* EXERCISE GOAL *
Here, set down only the lines between the line that contains "Given: Select the" and the final line of the material, both included, exactly as written. Skip the pictures.

* SUPPLIED ENTRIES *
- - - -
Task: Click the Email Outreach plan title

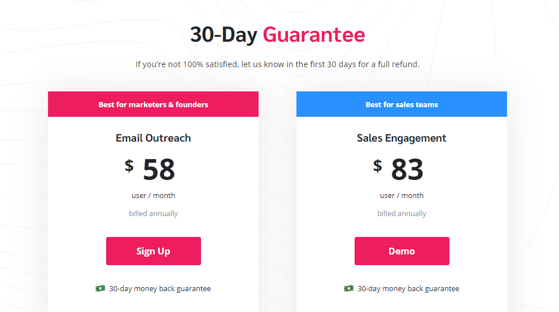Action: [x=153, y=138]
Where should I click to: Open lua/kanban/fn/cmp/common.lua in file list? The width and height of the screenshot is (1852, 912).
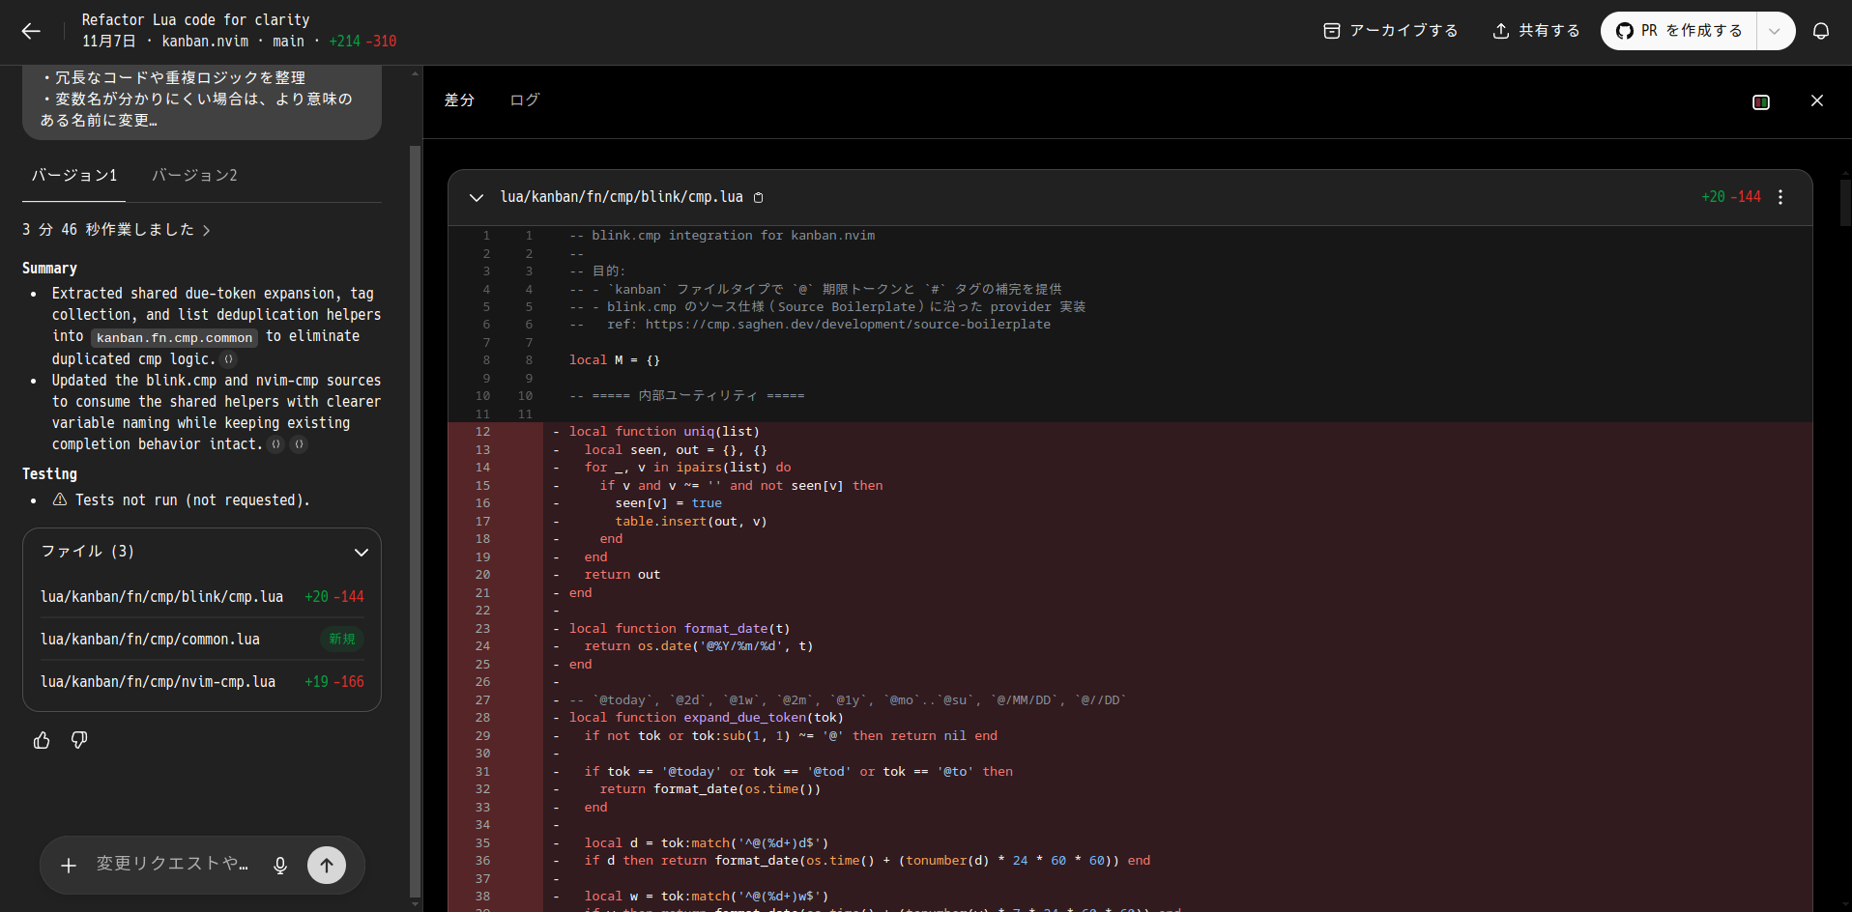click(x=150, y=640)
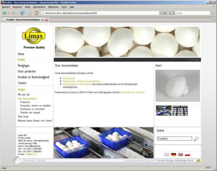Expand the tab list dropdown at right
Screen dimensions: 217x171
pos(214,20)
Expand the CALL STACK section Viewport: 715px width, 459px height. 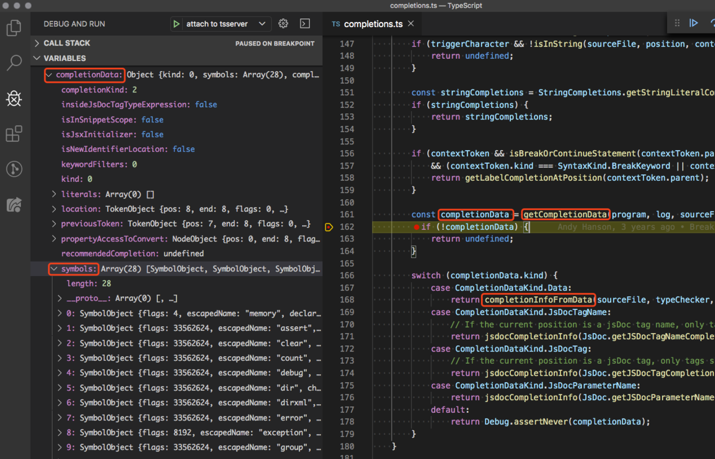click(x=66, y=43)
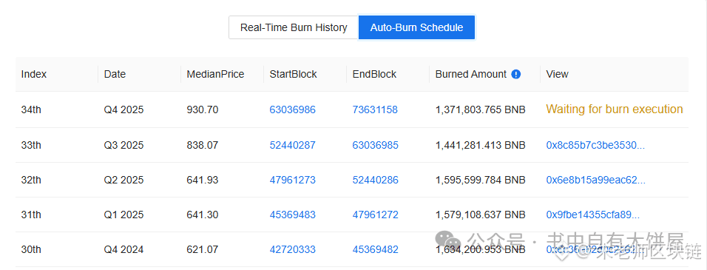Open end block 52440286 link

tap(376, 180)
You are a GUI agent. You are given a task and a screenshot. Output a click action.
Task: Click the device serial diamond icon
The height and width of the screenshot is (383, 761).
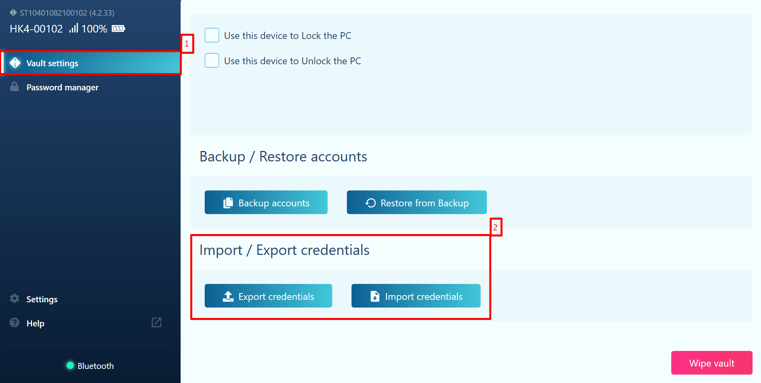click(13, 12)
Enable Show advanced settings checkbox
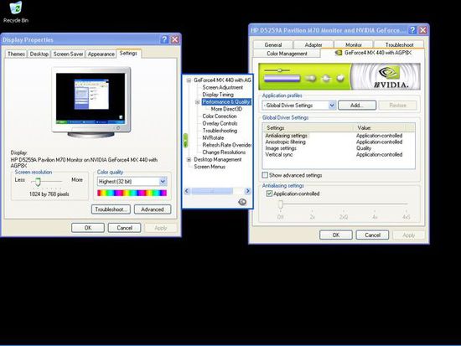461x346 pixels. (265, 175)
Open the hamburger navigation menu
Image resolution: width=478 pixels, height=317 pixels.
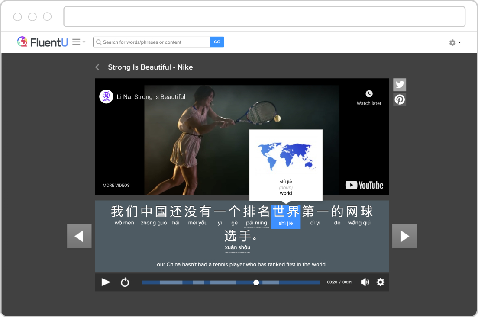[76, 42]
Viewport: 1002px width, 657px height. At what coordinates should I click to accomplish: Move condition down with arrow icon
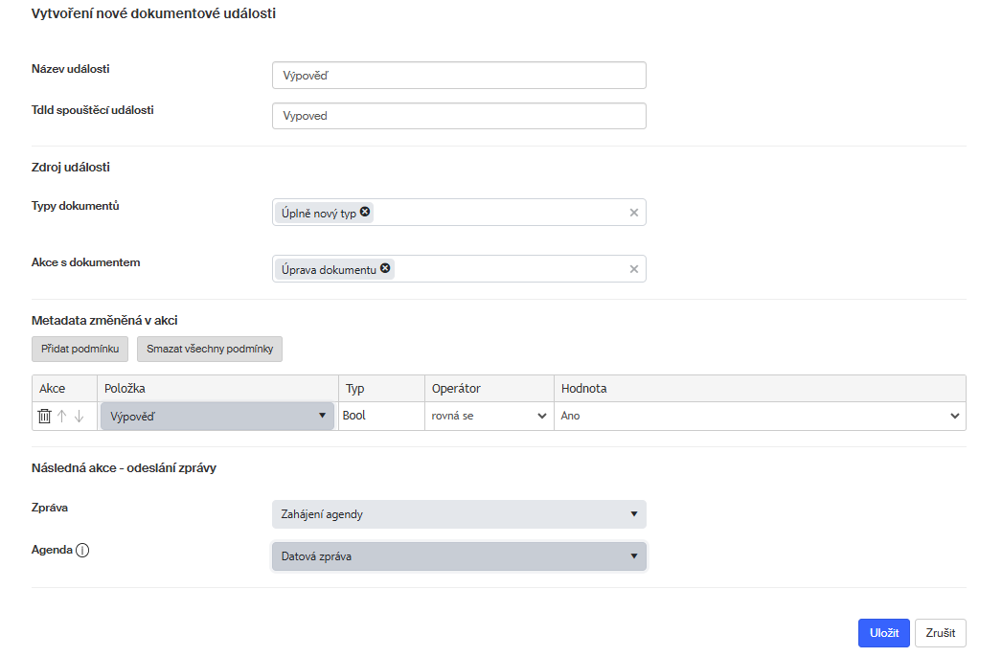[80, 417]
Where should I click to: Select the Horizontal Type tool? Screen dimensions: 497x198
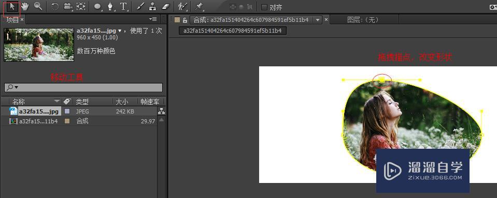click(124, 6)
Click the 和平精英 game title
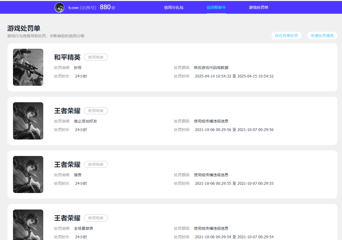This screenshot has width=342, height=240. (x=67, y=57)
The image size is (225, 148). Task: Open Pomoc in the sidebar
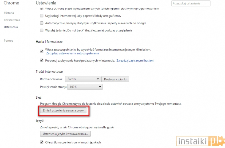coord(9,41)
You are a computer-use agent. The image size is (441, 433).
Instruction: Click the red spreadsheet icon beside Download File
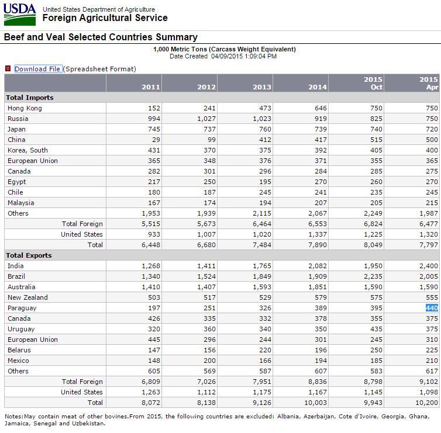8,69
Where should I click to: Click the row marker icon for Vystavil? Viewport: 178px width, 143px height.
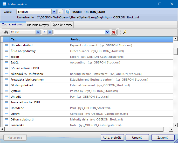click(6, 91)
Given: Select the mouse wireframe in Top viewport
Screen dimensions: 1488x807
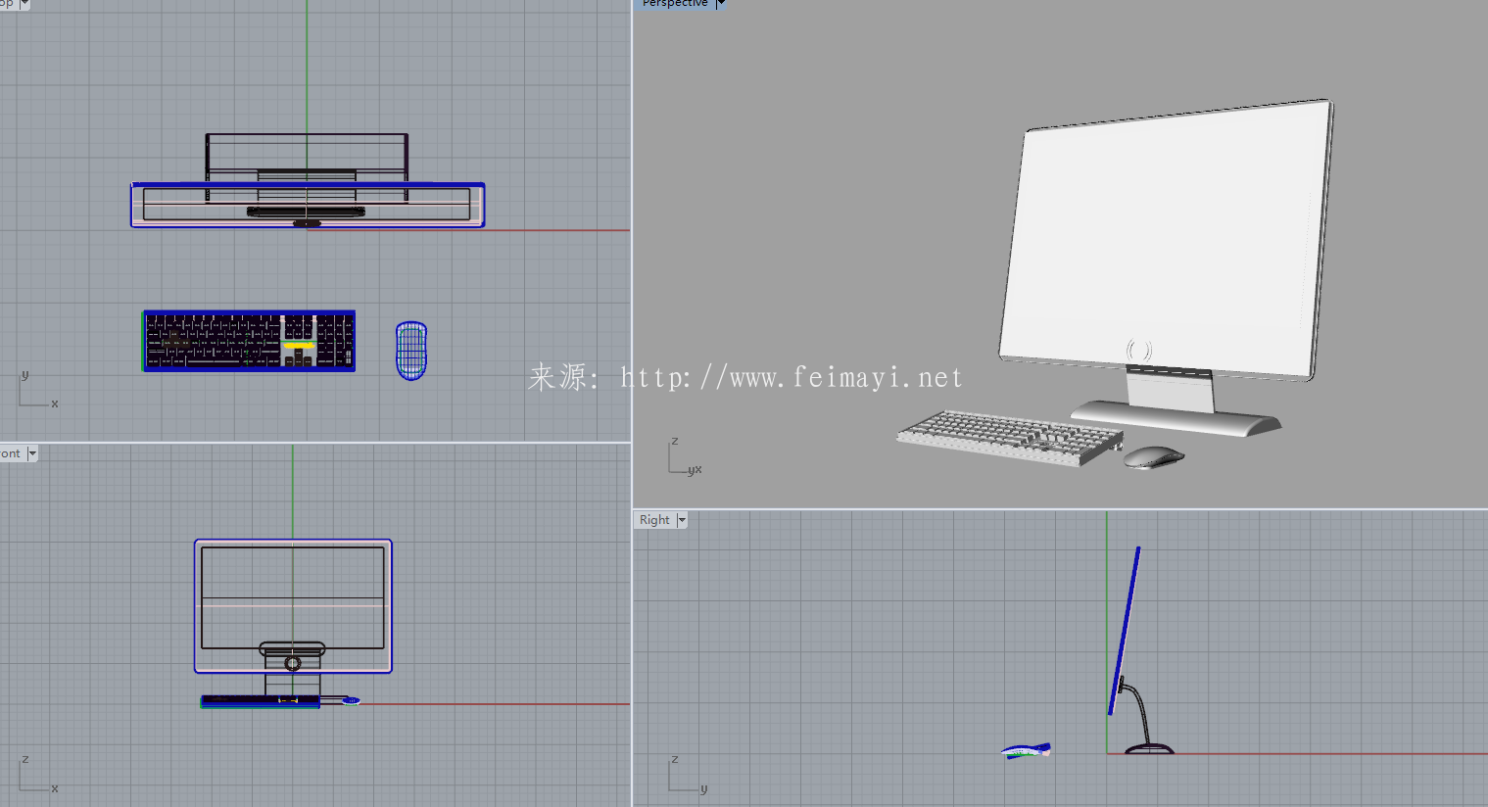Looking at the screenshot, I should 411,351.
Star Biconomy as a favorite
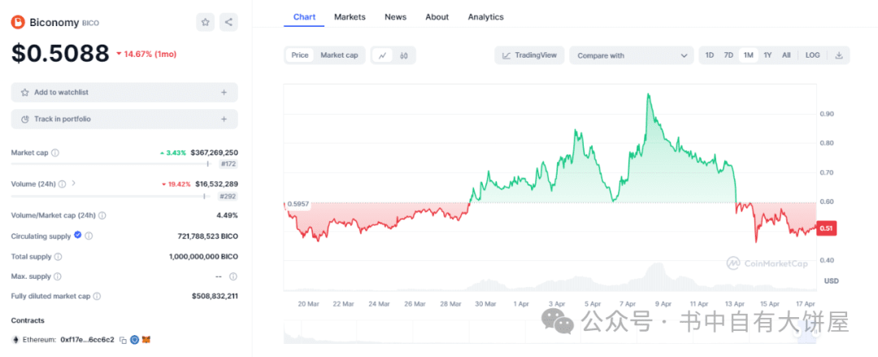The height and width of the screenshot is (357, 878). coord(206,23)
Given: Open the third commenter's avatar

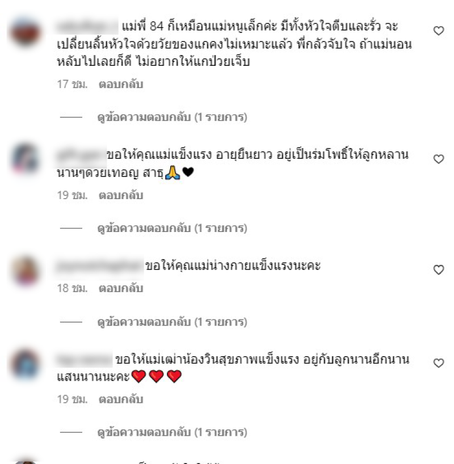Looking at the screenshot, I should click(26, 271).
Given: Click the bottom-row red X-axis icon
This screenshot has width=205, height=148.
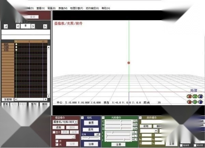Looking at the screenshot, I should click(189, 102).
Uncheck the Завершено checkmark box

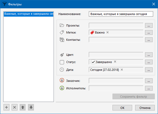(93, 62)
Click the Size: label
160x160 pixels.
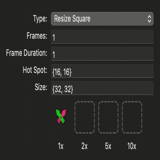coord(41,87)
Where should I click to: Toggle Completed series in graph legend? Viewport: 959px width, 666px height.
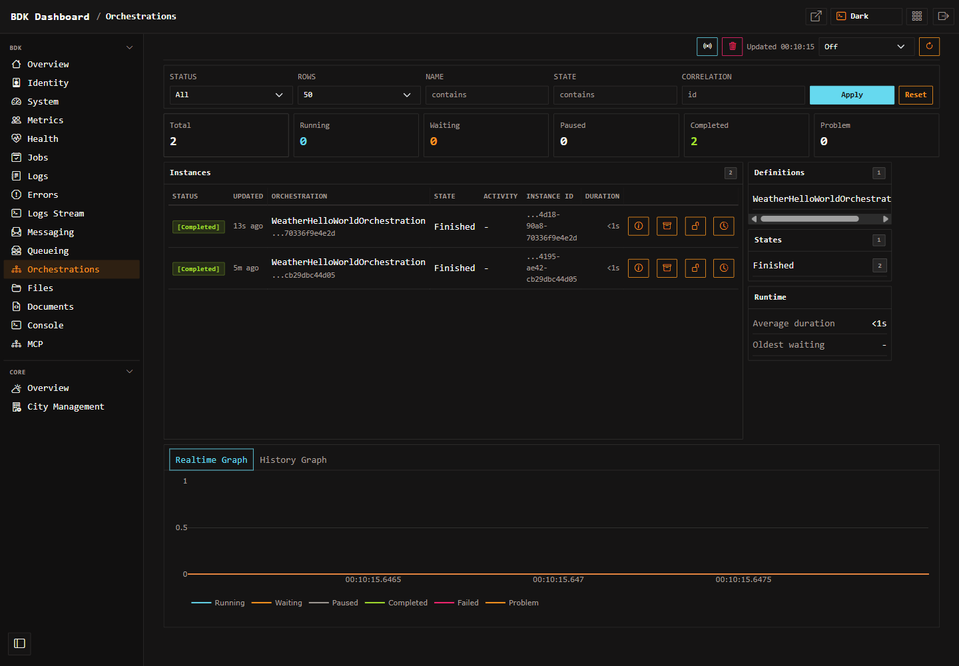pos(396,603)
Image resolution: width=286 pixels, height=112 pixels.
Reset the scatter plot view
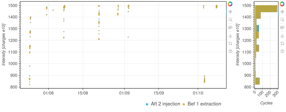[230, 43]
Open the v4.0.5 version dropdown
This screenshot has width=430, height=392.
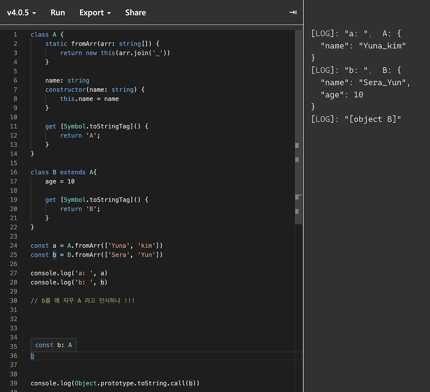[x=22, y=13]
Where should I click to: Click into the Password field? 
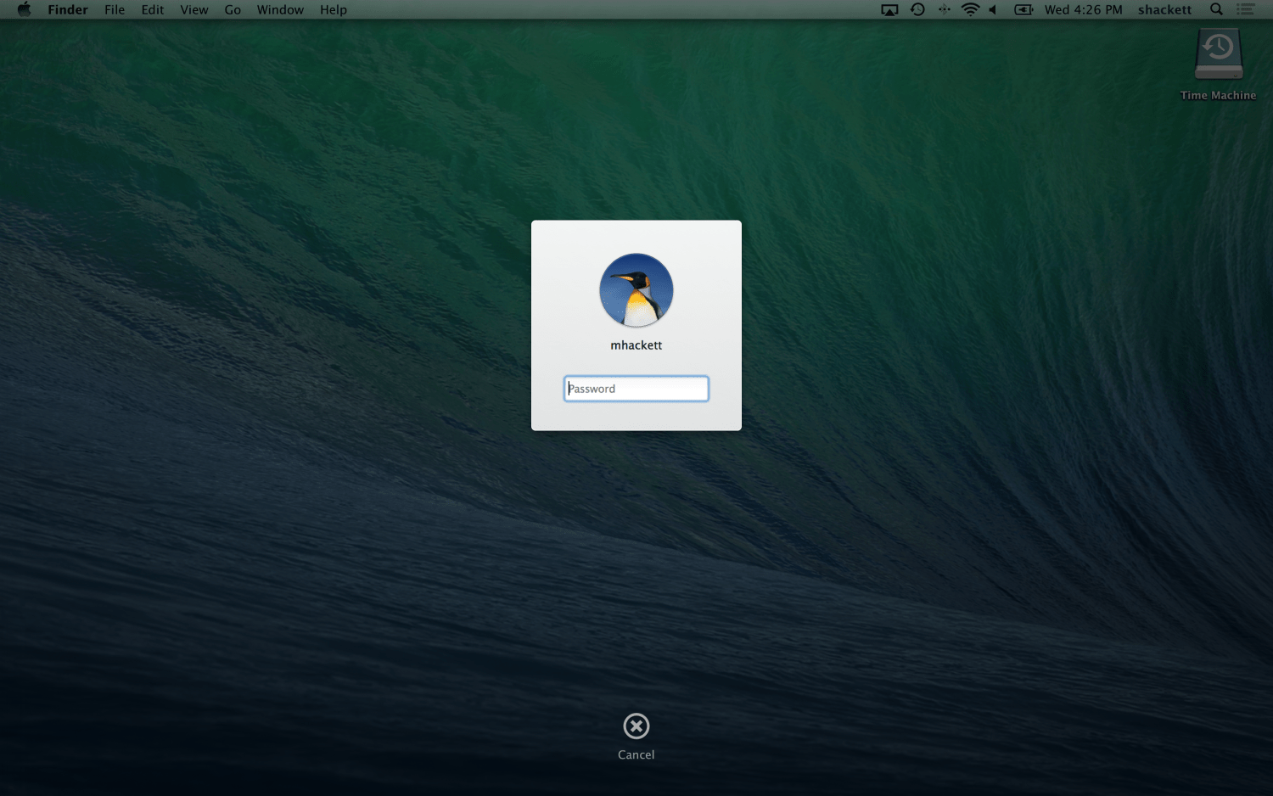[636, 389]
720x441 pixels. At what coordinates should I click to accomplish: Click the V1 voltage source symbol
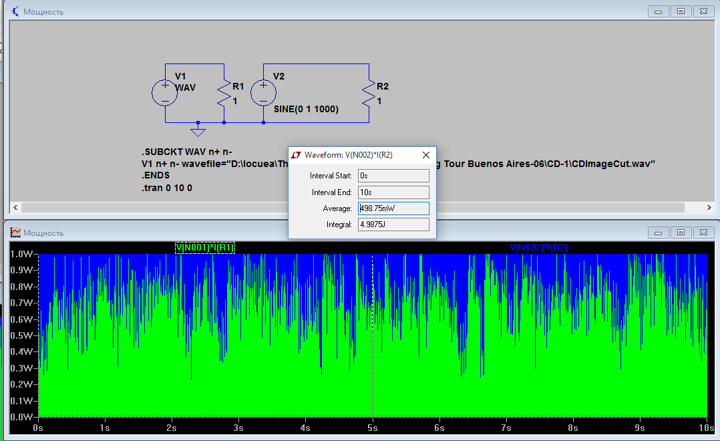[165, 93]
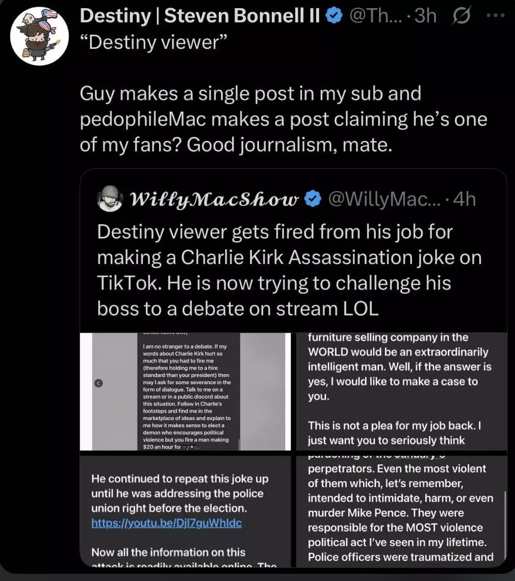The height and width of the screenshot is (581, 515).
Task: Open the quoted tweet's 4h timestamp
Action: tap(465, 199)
- - - -
* SOLUTION TO THIS TASK *
Given: Select the mouse wireframe in Top viewport
Screen dimensions: 1488x807
Looking at the screenshot, I should 411,351.
Star Biconomy as a favorite
The height and width of the screenshot is (357, 878). coord(206,23)
Given: Open the third commenter's avatar

Looking at the screenshot, I should click(26, 271).
Given: Click the bottom-row red X-axis icon
This screenshot has width=205, height=148.
Looking at the screenshot, I should click(189, 102).
Uncheck the Завершено checkmark box

(93, 62)
Click the Size: label
160x160 pixels.
coord(41,87)
Where should I click to: Toggle Completed series in graph legend? Viewport: 959px width, 666px height.
pos(396,603)
Image resolution: width=286 pixels, height=112 pixels.
Reset the scatter plot view
[230, 43]
Open the v4.0.5 version dropdown
This screenshot has width=430, height=392.
[x=22, y=13]
Where should I click to: Click into the Password field? 
[636, 389]
720x441 pixels. At what coordinates should I click to accomplish: Click the V1 voltage source symbol
[165, 93]
The height and width of the screenshot is (581, 515).
Task: Open the quoted tweet's 4h timestamp
Action: tap(465, 199)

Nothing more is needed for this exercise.